Bazılarına göre pedofili sayılabilecek zamparalıkları, ahlakçı burjuvaları çileden çıkarsa da solculuğu başına daha büyük dertler açtı. II. Dünya Savaşı'nda ABD'ye destek vermemesi, Sovyet yanlısı görüşleri ve endüstriyel kapitalizme karşı sözünü sakınmaması, muhalefeti dikkatleri çekti.

Konumuza dönelim; Chaplin'in genç kadınları tercih ettiğini söylemek hafif kaçardı. 1918'de, evlendiklerinde, ilk karısı Mildred Harris on altı, Chaplin yirmi dokuz yaşındaydı. Harris, hamile olduğunu iddia ederek, Chaplin'i kendisiyle evlenmeye ikna etti. Oysa hamile değildi ve evlendikten kısa bir süre sonra Chaplin, Harris'i hamile bıraksa da, ciddi doğum kusurlarıyla doğan bebek sadece üç gün yaşadı. Bu fırtınalı evlilik ite kaka bir yıl dayandıktan sonra karşılıklı karalayıcı suçlamalar eşliğinde sona erdi.

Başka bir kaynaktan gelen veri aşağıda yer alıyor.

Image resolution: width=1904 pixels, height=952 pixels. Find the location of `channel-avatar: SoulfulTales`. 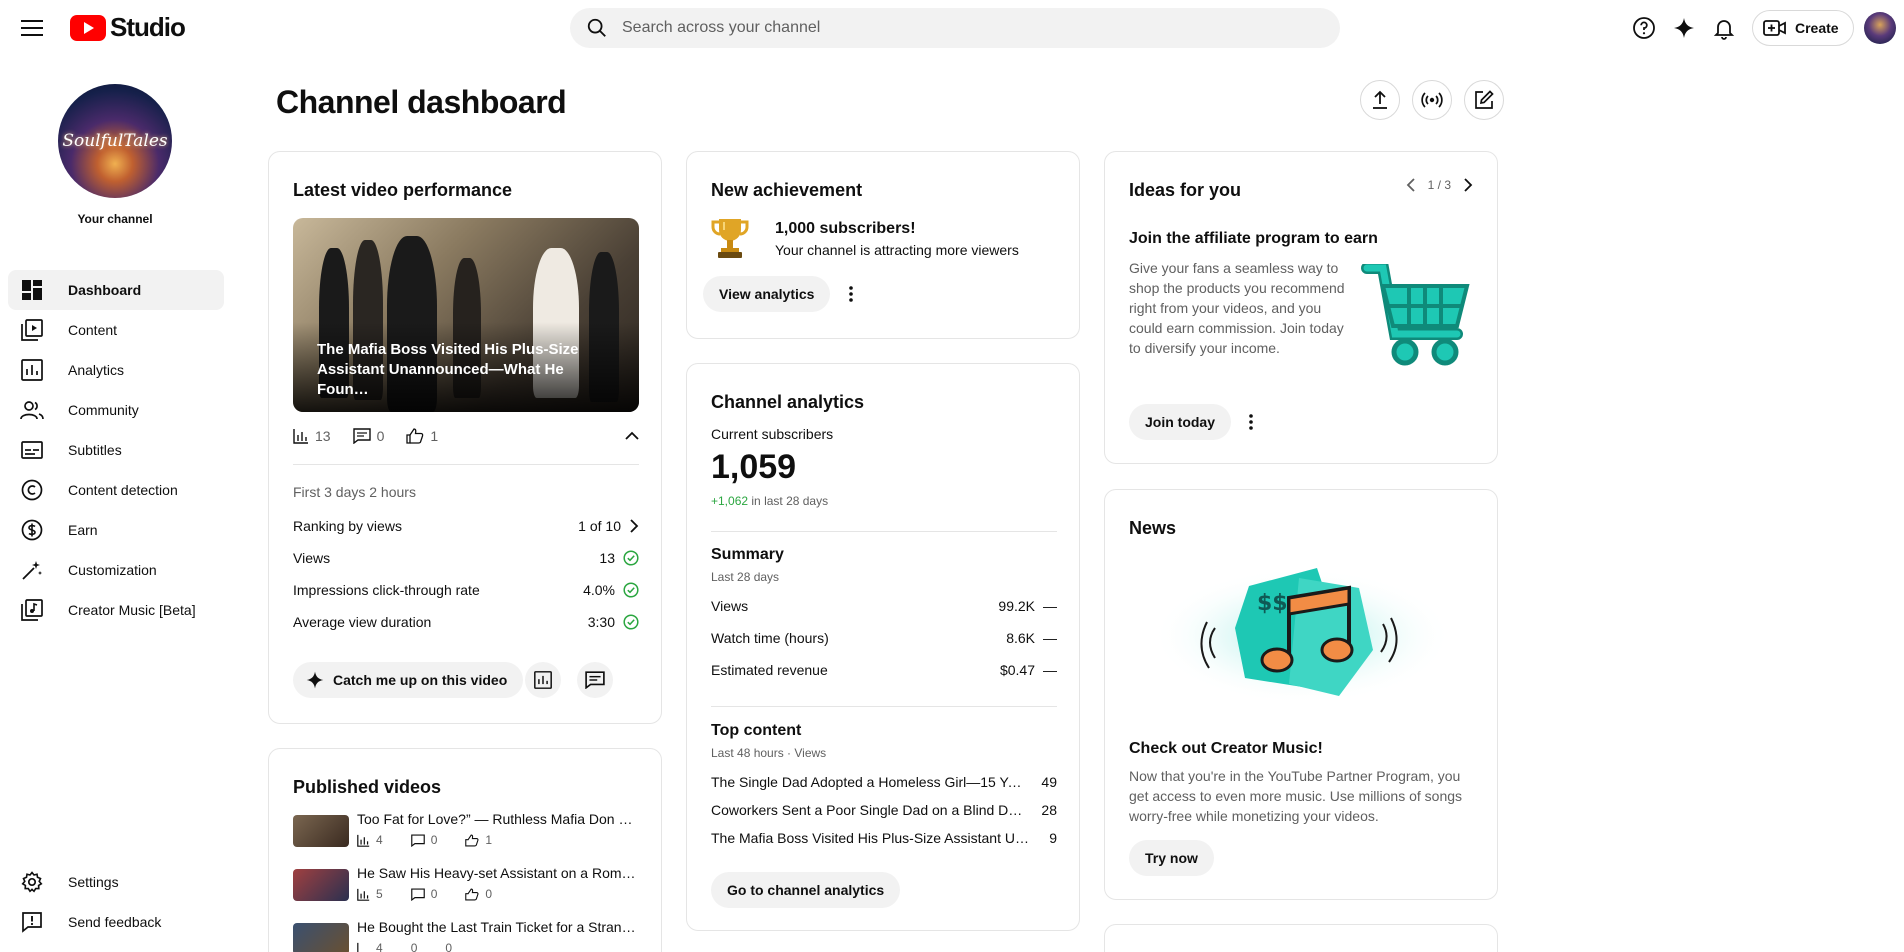

channel-avatar: SoulfulTales is located at coordinates (115, 141).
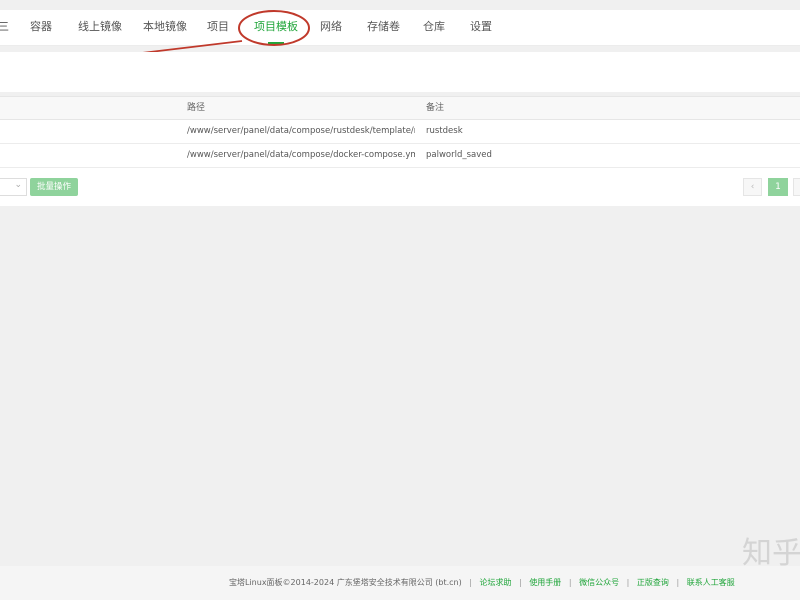 Image resolution: width=800 pixels, height=600 pixels. I want to click on row-note: rustdesk, so click(444, 131).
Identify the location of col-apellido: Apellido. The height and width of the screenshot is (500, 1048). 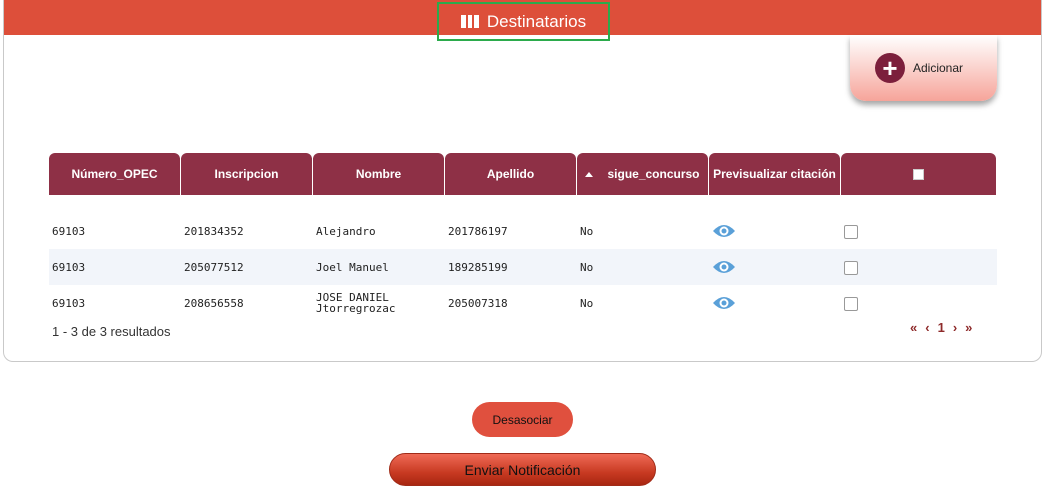
(510, 174).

Chaplin'in ilk eşi lezbiyen miydi?

Ayrılırlarken Chaplin, karısının kendisini bir kadınla aldattığını iddia etti ve eşi de Chaplin'in yatakta kendisini tokatladığını öne sürdü. Genç kızlardan umudunu kesmeyen Chaplin bu sefer şansını bir başka on altı yaşındaki kızla denedi. Yeni gelin, aktris Lillita McMurray oldu. Yeni eşi dünyaca ünlü Lolita filminin tahrik edici genç kız karakterinin ta kendisiydi. Vladamir Nobakov romanı Lillita McMurray'den esinlenerek yazmıştı. Sahne adı Lita Grey olan genç kadın eşinin pek çok filminde oynadı. Tanıştıklarında Lita 15 Chaplin 35 yaşındaydı. Chaplin, hamile olan Lita'yı kürtaj için ikna etmeye çalışsa da kızın ailesinin şantajlarıyla evlenmek zorunda kaldı. Lita, boşanma dilekçesinde Chaplin'in kendisini oral seks yapmaya zorladığını ve onu en az beş kadınla aldattığını belirtti. Bu konularla daha fazla gündeme gelmek istemeyen Chaplin 625.000 dolar gibi yüksek bir meblağ ödemeyi kabul etti ve boşandı.

Pis kokulu Chaplin

Chaplin, Amerikan halkının sevgilisi olabilirdi ama sinema dünyası tarafından hiçbir zaman sevilmedi. Pek çok set çalışanı ve rol arkadaşının iddiasına göre Chaplin leş gibi kokuyordu. Küçük serseri, kişisel hijyene hiç önem vermediğinden etrafa kötü kokular saçıyordu. Chaplin, çoraplarını, iç çamaşırlarını ve takım elbisesini değiştirmeden 2 hafta boyunca giyebiliyordu. Bu durum özellikle yaz aylarında tahammül edemez bir hal alıyordu. 1914 yılında Tillie's Punctured Romance filminin setinde Chaplin, Temmuz ayında sıcak güneş ve ışıklar altında çürümüş yumurta gibi kokmuştu. Rol arkadaşı Marie Dressler sonunda kokuya dayanamadı ve yönetmene şikayette bulundu.

Charlie Chaplin'in cesedini çaldılar

Vevey, İsviçre'de gömülmüş olan iki aylık cesedini çalarak 400.000 pound fidye isteyen mezar hırsızlarının yakalanması yaklaşık üç ay sürdü.